*Document:*
▼
Je me pose la question pour les adjectifs numéraux, placés eux aussi devant le sujet. _Vingt mille lieues sous les mers_, _Cent ans de solitude_, _Dix petits nègres_... Pour moi, on devrait écrire _Vingt Mille Lieues sous les mers, Cent Ans de solitude_ et _Dix Petits Nègres_, mais je ne trouve quasiment aucune occurrence de ses écritures (même "petits" n'est pas capitalisé) sur des sites pourtant sérieux et souvent rigoureux. Y a-t-il une subtilité dont je n'aurais pas connaissance ? 

Merci !


----------



## jekoh

PoorLeno said:


> les titres d’œuvres prennent des majuscules 1) au premier mot 2) au sujet 3) aux adjectifs s'ils sont devant le sujet. Du genre _Le Petit Prince_ mais _Le Banquier anarchiste_.


Les points 2 et 3 ne s'appliquent que si le titre commence par un article défini.


----------



## Maître Capello

Exactement. Il est donc recommandé d'écrire :

_Le Petit Prince
Le Banquier anarchiste
Le Bon Usage
La Chartreuse de Parme
Les Fleurs du mal_

Mais :

_Vingt mille lieues sous les mers
Cent ans de solitude
Dix petits nègres
Un amour de Swann_


----------



## PoorLeno

Tout s'explique ! Rien à voir avec l'adjectif numéral en fait. Merci !

Du coup, on écrira _Les *Q*uatre *C*ents *C*oups_, j'imagine ?

Edit : 

Je me permets d'abuser un peu, j'ai relu le sujet du coup (merci d'avoir déplacé mon post) et j'ai tiqué sur un point :

Chaque élément d'un titre coordonné par _ou_ ou par _et_ prend la majuscule, particulièrement lorsqu'il y a une symétrie ou une opposition (_Le Rouge et le Noir_, _La Belle et la Bête_).

Quid de _La Ville et les chiens (Chiens) _? Instinctivement je n'avais pas mis de majuscule parce qu'il n'y a visiblement ni symétrie ni opposition, mais votre règle semble indiquer que c'est automatique.
▲
*Données fournies:*
▼
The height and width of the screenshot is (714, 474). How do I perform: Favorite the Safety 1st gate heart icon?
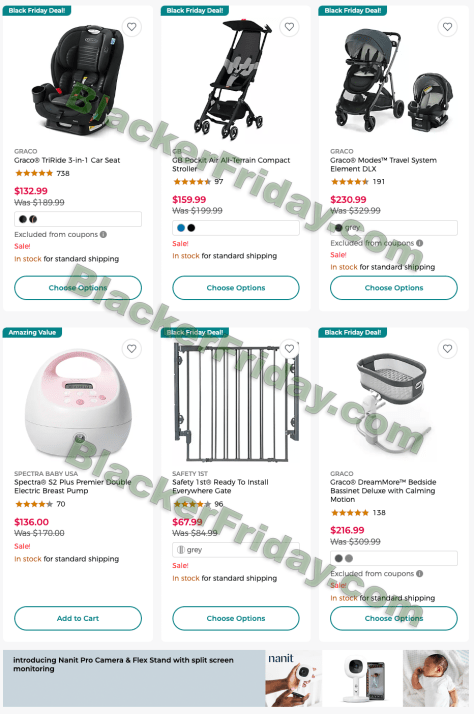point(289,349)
▲
▼
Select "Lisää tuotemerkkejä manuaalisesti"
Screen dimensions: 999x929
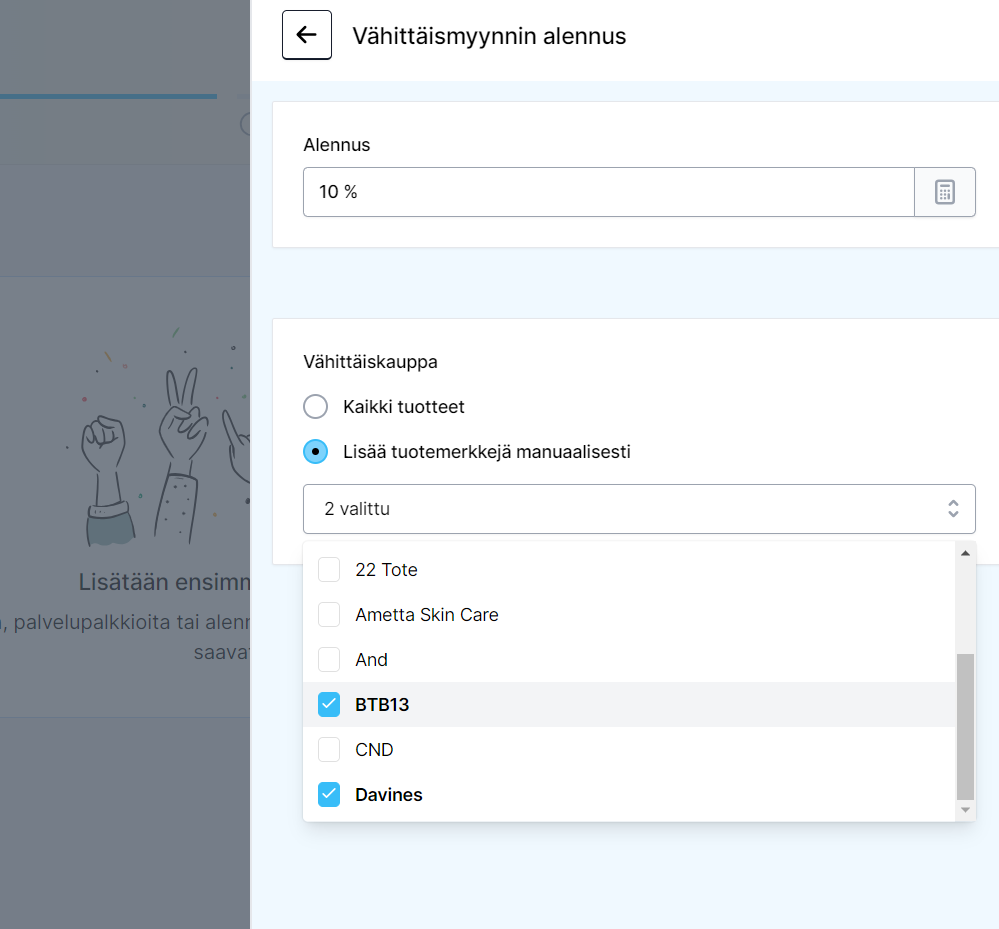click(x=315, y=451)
▲
*Consigne 1:*
Mettez sous forme de CSV à deux colonnes, requete et resultat, les enregistrements situés entre la ligne contenant "The height and" et celle contenant "point(289,349)", incluses, à raison d'une ligne par enregistrement. Placez chaque champ entre guillemets, remplacez les retours à la ligne par des espaces et omettez les images.
*Consigne 2:*
Reprenez la discussion sur les majuscules dans les titres d'œuvres là où elle s'arrête, en enchaînant après son dernier message.

*Réponse attendue 1:*
requete,resultat
"The height and width of the screenshot is (714, 474). How do I perform: Favorite the Safety 1st gate heart icon?","point(289,349)"

*Réponse attendue 2:*
----------



## Maître Capello

On écrit bien _Les Quatre Cents Coups_, de même que _Les Trois Mousquetaires_.

Quant à _La Ville et les chiens_, il n'y a en effet pas vraiment d'opposition ni de symétrie entre _ville_ et _chiens_, donc pas de bonne raison d'écrire _chiens_ avec une majuscule.


----------



## PoorLeno

Dans ce cas nous sommes d'accord, comme souvent 

Merci encore !


----------



## PoorLeno

Pardon d'en remettre une couche mais je me pose chaque fois des questions supplémentaires au fil de mes corrections, et là je ne trouve pas la réponse.

Quid de _René ou la vie de Chateaubriand _(André Maurois) ?

La logique voudrait qu'on mette une majuscule à "vie", pour moi il y a symétrie (type _Candide ou l'Optimisme_) mais je ne trouve pas de résultat allant dans ce sens. Seule la BNF opte pour _René ou *L*a vie de Chateaubriand _(BnF Catalogue général) qui me semble assez hasardeux.


----------



## Maître Capello

Dans ces deux cas, je ne mettrais personnellement pas de majuscule au substantif qui suit la conjonction de coordination, car je n'y vois nulle opposition ou symétrie :

_René ou la vie de Chateaubriand
Candide ou l'optimisme_


----------



## PoorLeno

Merci de votre réponse !

Mais sans appeler ça une symétrie je trouve quand même qu'il y a une distinction entre deux titres par ce "ou" qui les souligne. 

J'ai trouvé ça pour apporter de l'eau à mon moulin :



> Cas des “titres doubles” : quand le titre comprend un autre titre ou une variante du titre
> 
> On applique les règles ci-dessus à chacun des deux titres, comme s’il s’agissait de deux titres successifs, sauf que l’article introduisant éventuellement le second reste en minuscule).
> 
> Dom Juan ou le Festin de pierre
> Knock ou le Triomphe de la médecine
> Émile ou De l'éducation
> Le Mariage de Figaro ou la Folle Journée
> Battling le ténébreux ou la Mue périlleuse



http://sites.univ-lyon2.fr/lettres/zdoc-varia/MajusculesInBiblio.pdf

Cela étant dit, je ne pense pas qu'il y ait de règle tranchée à ce sujet.


----------



## Maître Capello

Les différents manuels typographiques sont en effet loin d'être unanimes à ce sujet ; il y a de nombreuses variantes. La plus fréquente en France – comme recommandé par le _Lexique des règles typographiques en usage à l'Imprimerie nationale_ – est la majuscule aux substantifs coordonnés (ainsi qu'aux éventuels adjectifs et adverbes qui les précèdent).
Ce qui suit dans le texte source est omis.